自分のことを少しずつ認めてあげられるようになったことで、他人に対して過度の期待を寄せることもやめたし、自分を引っ込めるタイミングも掴めるようになってきた。

今は恋人がいて、きっとこれが最後の恋になると思っていて、一生ひとりかもしれないって心配はしなくていいことに安堵しているのと同時に、もう駆け引きもモテも失恋もしなくていいことに何よりほっとしている。


”悪い女”化の経験

相手を複数抱えたり、とっかえひっかえする女のことをわたしのなかで勝手に”悪い女”と呼んでいた。
悪い女は、ある一定遊んだら落ち着いてとっととイケメン旦那捕まえて可愛い子どもを作っているような気がする。
学生時代から周囲を見ていると、男性経験を重ねるごとに階段を上るようにいい男を見つけているような感じがした。
そうか、悪い女の方が人生お得なんだ、となんとなく感じていて、でも母から高潔であれと教え込まれて育ってきたわたしは実家時代は悪い女に嫌悪感を抱いていた。

いろんな人と出会うと、悪い男も寄ってきた。
わたしは自己肯定感が低い。人に嫌われることを極度に恐れて断りきれずにいると流された。人に言えない関係性の背徳感にゾクゾクした。自分の定義で立派な悪い女になった。でも向いてないのでそんな相手に勝手に一途になり嫉妬し依存する。
そんな生活に疲弊して、なにかを変えなくては、世界を広げなければと動き始めたときに出会ったのが彼だった。
全部経験して、十分だと思ったタイミングだったから、彼に対して過度な期待を寄せずに彼自身を見ることができたのかもしれない。


価値観(大偏見あり)と失敗

カップルはだいたい釣り合うと思っている。
美女には美男かお金のある人がくっつくし、ブサイクの相手はそれなり。
じゃあ自分の立ち位置はどこにあるだろう、と思うと、どう考えても自分の好みのタイプは寄りつきそうにない。
わたしのタイプは真面目で誠実で頭のいい人で、片や自分は満足に仕事もできない精神疾患持ち。
こんな女の子一緒にいたら絶対楽しいじゃん!と思われるようにセルフプロデュースしてるつもりでいたけど、それでもスペック考えたら確実に振り向いてもらえそうにないし。
理想が高すぎるだろうか、と思った。「次に自分を好きになってくれた人と付き合おう」と思ってそうしてみたこともある。
結果は最悪で、話し合いができなくて心の傷を負った。LINEブロックしてもう会っても口を聞いていない。
自分の勘はちゃんと信用していいと悟った出来事だった。


「奢るくん」の爆誕から半ストーカーになるまでの学び

わたしは男心を知らなかった。わたしのことを好きな人が常にワンチャンを狙っていたなんて露知らず、ちょっと気持ち悪いなあと思う部分がありつっ食事代や映画代をいつも出してくれるので、誘いに応じるだけじゃなくてわたしは気になっているお店や観たい映画があるときにその人を都合よく誘うようになった。

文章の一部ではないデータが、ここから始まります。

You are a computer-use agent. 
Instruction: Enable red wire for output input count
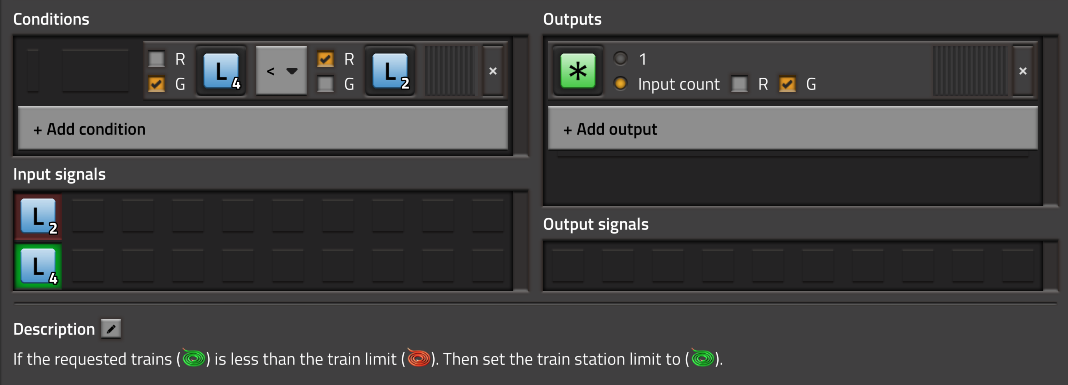click(x=739, y=84)
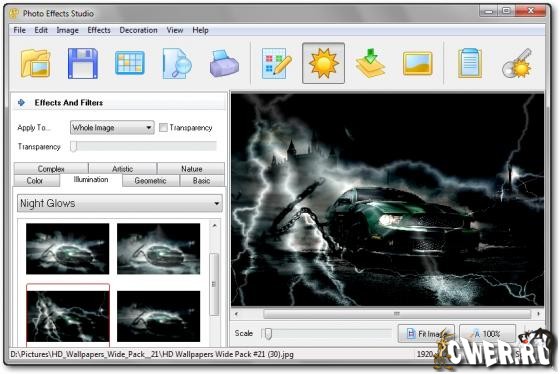The image size is (560, 374).
Task: Click the printer icon in toolbar
Action: (x=224, y=64)
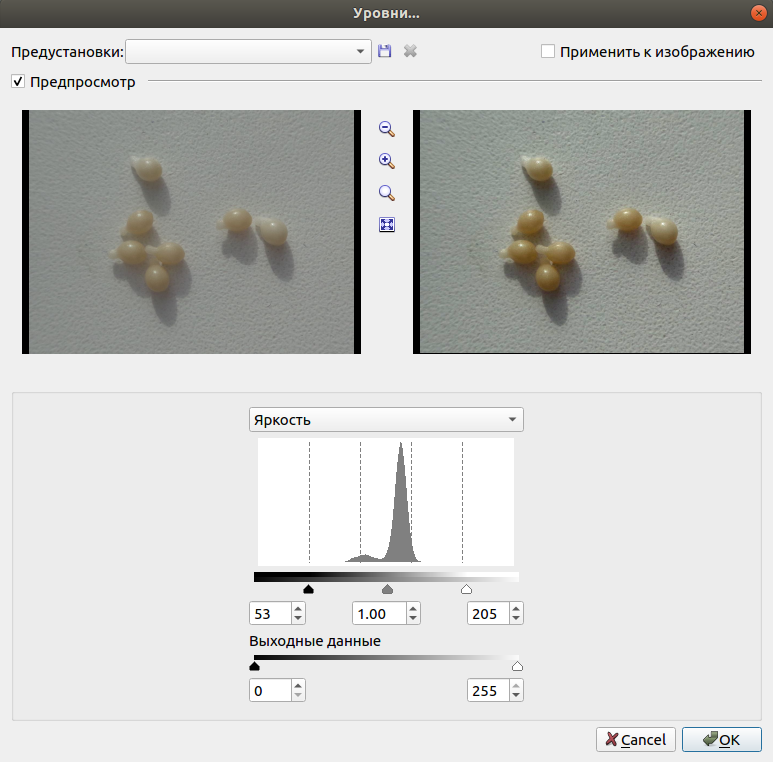
Task: Click the output white level 255 field
Action: [x=487, y=690]
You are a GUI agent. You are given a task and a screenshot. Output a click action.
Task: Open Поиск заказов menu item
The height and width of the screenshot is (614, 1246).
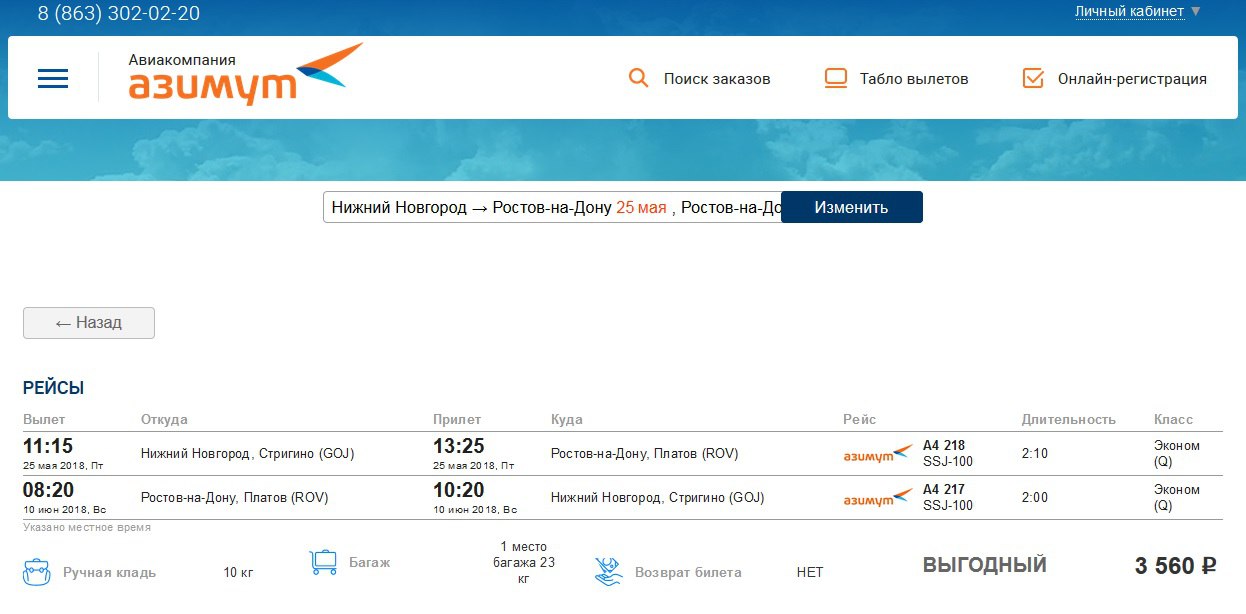[x=716, y=79]
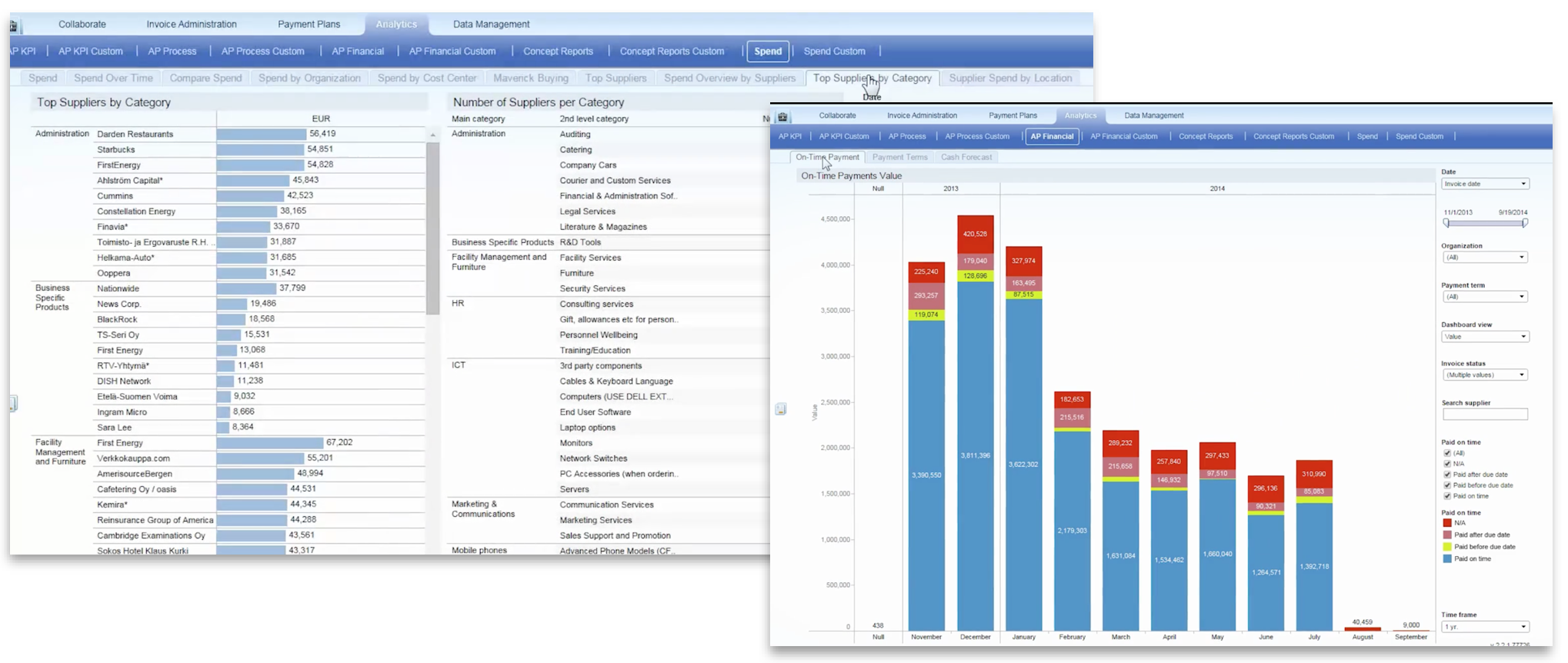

距離感を勘違いしたのか、その人はわたしに説教をするようになった。体調の安定しなかったわたしはそれが原因で体調を崩し、縁を切ることにした。
一度仲直りしたけれど、お互いの感情がすれ違っている以上はうまくいくはずがなく、わたしに彼氏ができたのを言い訳にして再度縁を切ろうとしたら毎日長文が送られてくるようになった。
最初の3,4日は返事をしていたものの、バカらしくなってそれもやめた。連絡は1ヶ月以上続いて、最後は「もっと後悔しな」という謎の一文で終わっている。

恋愛経験が少ない人は距離感を掴むのも苦手な人が多く、自分とは全く違う気持ちで接していることがある。
不用意に男性の好意に甘えてはいけないと学んだ。

恋活で恋人ができなかった理由と奇跡の1人

恋人を探す方法には人によって向き不向きがあると思う。
マッチングアプリや婚活パーティで恋人ができない理由は、評価者になってしまうからだ。
職業や年収をわたしはあまり重視していなかったけど、自分が気遣い屋なので相手のそれも注意深く観察してしまう。
服はよれていないか、ハイブラ好きじゃないか、待ち合わせに少しだけ早く来るか、わたしが疲れているのを察してくれるか、食事のマナーはどうか、会話の運び方はうまいか、歩き方や物の扱いは乱暴じゃないか。
1つでもうーんと思うと、全体に関してうーんと思うから不思議。他にもやりとりしている人がいるし、この人はもういいかなとなってしまう。
職場の人や馴染みのバーの常連は、普段接して人柄を理解している分そういったハードルが下がるのだろう。
だから自分にはマッチングアプリも婚活パーティも合コンもみんな合わないと思っていた(複数の占い師に運命の人は職場にいますって言われて浮かれていたのもあるんだろうな)。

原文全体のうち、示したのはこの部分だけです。